§ **WHAT NEEDS TO BE DONE**: Search each line of the data for the word "resolution"; copy every line where it is found.

Items from a data source:

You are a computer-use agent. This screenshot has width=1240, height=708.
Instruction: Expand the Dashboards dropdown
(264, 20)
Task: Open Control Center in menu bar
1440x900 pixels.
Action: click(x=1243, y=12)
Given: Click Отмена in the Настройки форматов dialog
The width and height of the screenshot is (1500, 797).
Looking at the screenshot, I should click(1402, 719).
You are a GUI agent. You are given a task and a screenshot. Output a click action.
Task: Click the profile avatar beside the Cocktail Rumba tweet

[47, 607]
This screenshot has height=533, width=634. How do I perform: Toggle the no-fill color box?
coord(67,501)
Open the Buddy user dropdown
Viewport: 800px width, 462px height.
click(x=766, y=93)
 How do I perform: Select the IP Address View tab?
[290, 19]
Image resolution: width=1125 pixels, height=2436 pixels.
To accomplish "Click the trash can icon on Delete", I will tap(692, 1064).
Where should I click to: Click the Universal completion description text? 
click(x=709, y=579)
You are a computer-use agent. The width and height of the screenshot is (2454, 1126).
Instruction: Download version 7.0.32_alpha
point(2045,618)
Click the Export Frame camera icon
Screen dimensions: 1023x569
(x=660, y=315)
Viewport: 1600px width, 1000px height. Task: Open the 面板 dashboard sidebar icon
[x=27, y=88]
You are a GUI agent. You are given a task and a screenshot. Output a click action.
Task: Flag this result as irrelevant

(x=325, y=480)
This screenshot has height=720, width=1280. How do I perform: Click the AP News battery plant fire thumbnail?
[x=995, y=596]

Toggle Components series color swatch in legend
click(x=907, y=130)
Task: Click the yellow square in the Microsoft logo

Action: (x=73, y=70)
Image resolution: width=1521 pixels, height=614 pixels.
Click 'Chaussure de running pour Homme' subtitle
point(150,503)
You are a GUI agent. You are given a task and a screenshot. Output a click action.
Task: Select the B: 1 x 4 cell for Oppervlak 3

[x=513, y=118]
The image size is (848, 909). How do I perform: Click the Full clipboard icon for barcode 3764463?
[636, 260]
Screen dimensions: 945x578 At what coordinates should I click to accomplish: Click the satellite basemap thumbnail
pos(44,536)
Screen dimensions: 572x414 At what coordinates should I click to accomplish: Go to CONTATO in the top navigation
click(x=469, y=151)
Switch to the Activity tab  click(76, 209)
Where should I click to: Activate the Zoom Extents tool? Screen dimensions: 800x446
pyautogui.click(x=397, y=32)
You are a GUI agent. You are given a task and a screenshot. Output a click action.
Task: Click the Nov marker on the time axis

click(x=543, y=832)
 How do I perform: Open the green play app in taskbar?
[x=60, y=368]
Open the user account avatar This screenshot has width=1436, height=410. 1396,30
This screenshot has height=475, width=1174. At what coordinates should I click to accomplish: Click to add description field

§ **RESULT BELOW**:
Image resolution: width=1125 pixels, height=2436 pixels.
Image resolution: width=1521 pixels, height=614 pixels.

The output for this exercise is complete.